Fundacja The Ocean Cleanup, która zajmuje się opracowywaniem technologii wydobywających plastikowe zanieczyszczenia z oceanów, zamierza przefiltrować tysiąc najbrudniejszych rzek świata. Projekt bezzałogowych statków czyszczących o nazwie Interceptor rozwijany był od 2015 roku i ma być zwieńczeniem misji fundacji.
Maszyny są przyjazne środowisku – zasilane na energię słoneczną i zaopatrzone w baterie litowo-jonowe.
Dzięki temu mogą działać w dzień i w nocy, nie emitując przy tym żadnych hałasów ani zanieczyszczeń. Dodatkowo jest w nich zainstalowany połączony z internetem komputer pokładowy, który nieprzerwanie monitoruje każdy aspekt przedsięwzięcia.
Nowy wynalazek jest pierwszym w pełni skalowalnym rozwiązaniem umożliwiającym czyszczenie rzek z plastiku, które można zainstalować w różnych miejscach na świecie.
Interceptor wydobywa ok. 50 tys. kilogramów śmieci dziennie – a w korzystnych warunkach nawet do 100 tys.
– Żeby wyrugować plastik z oceanów, musimy zarówno uprzątnąć odpady, jak i zamknąć nasze krany, żeby w ogóle jak najmniej plastiku spływało do oceanów. Połączenie naszej technologii czyszczenia oceanów z Interceptorem sprawi, że będziemy mogli zająć się oboma stronami równania – mówił Boyan Slat, założyciel i prezes fundacji.


Do tej pory udało się wyprodukować cztery maszyny. Dwie z nich są już w użyciu.

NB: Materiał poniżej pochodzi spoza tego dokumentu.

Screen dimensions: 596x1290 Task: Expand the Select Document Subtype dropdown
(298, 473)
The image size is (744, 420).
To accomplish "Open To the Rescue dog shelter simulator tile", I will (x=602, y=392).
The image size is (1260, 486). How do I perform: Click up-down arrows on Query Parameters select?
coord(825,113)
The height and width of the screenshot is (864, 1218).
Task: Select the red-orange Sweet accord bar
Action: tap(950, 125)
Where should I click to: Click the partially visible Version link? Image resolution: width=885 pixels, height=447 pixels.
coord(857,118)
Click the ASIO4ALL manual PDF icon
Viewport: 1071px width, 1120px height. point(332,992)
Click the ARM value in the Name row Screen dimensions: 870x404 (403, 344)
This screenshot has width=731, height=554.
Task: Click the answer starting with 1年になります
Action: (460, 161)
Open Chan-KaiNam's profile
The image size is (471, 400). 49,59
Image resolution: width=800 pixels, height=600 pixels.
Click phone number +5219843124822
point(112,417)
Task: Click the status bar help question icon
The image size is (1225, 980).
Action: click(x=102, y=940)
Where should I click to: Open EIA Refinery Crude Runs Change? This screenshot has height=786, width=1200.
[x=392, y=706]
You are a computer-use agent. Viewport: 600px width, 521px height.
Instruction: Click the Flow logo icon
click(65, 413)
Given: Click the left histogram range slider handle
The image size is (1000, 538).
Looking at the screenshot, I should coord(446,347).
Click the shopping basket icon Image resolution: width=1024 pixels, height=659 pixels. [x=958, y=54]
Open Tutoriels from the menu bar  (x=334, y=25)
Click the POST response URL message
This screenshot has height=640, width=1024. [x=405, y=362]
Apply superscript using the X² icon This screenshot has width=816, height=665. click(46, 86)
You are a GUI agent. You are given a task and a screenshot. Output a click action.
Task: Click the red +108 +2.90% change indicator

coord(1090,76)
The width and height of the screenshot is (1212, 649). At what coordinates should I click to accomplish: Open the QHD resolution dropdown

Znajdują się w Dżakarcie w Indonezji i Klang w Malezji. Trzecia zainstalowana zostanie w delcie Mekongu w Wietnamie, a czwarta przeznaczona jest do użytku niedaleko Santo Domingo w Republice Dominikany. Tajlandia zgodziła się na zainstalowanie jednego statku czyszczącego w Bangkoku. Niewykluczone, że następny pojawi się też w hrabstwie Los Angeles w Stanach Zjednoczonych.